Una joven
adolescente sube un puente peatonal[1]. Se
cruza con dos hombres jóvenes. No me pregunté qué iba a pasar. Lo sabía. Los
hombres impusieron su cuerpo en el espacio por el que circulaba la chica,
estrechándole el paso. Ella bajó la cabeza instantáneamente. Continuó su paso
apurada mientras ellos giraban la cabeza, penetrándola con la mirada.
Una perra
caminaba por el cordón de la vereda, tranquila. Un perro pequeño se le acerca
al trote y comienza a seguirla. La perra apura el paso. El perro se apura aún
más y la encierra contra la pared. Instantáneamente la perra mete su rabo entre
las piernas, protegiéndose, y apura el paso. Pero al llegar a la esquina un
perro mucho más grande corrió tras ella. El pequeño desistió. El grande no. La
perra corrió todo lo que pudo, con el rabo entre las piernas.
No hace falta
establecer ninguna analogía. Hay algo en la naturaleza que parece imponerse a
la voluntad racional. Hay algo en nuestra cultura que parece haberse encarnado
como “lo natural”: los que imponen el cuerpo, los que bajan la cabeza.
¿Igualdad?
Bajar la
cabeza. Esconder la cola. Cruzar de vereda. Cerrarse el abrigo. Apretar los
labios. Apurar el paso.
Tal vez nos
falte entender eso de que el cuerpo es solo una materialidad que nos fue dada
por azar (o genética) y que la única diferencia válida tiene que ver con lo que
cada género pueda aportar para la reproducción (con todo lo cuestionable que me
parece esta idea). Lo demás es del orden de la construcción. En este caso, de
la violencia, del abuso, del sometimiento, de la fuerza, de la imposición.

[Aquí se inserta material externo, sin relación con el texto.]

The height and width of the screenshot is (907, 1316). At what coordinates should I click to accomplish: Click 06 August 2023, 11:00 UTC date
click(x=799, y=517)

Somos el producto de una cultura “machista” (en su acepción de “macho”) que
gobernó y configuró (verbos que perfectamente podemos conjugar en presente) nuestras
subjetividades. Intentamos ir contra siglos de historia. Y claramente no hemos
dado los primeros verdaderos pasos.
Podría decir
que no hubiese querido nacer mujer. Pero es que tampoco hubiese querido nacer
hombre. Nací humana. Mi sexo, mi sexualidad, son una anécdota que solo debiera
importarme a mí y a quien me elija en reciprocidad.
Me entristece
saberme un objeto para otros. Un cuerpo. Lo que es peor: un sexo. Soy tantas
cosas infinitas más. Somos tantas cosas.
“Violencia de
género”. “Femicidio”. “Igualdad de derechos”. “Liberación femenina”. Nada de
esto debería importarnos si aprendiéramos a trascendernos. Me entristece
profundamente ver cuántos/cuántas se quedan solo en la superficie, en la
cáscara, y lo que es peor, hacen culto de ella.
Dos
situaciones en menos de quince minutos me hicieron pensar en los siglos que todavía
nos faltan para ser un poco menos estúpidos.
[1]
Seguro la pregunta de algunos será: “¿Pero cómo iba vestida?”, como si un
pantalón un poco más o menos ajustado, pongamos por caso, fuera válido como
justificación de la acción subsiguiente.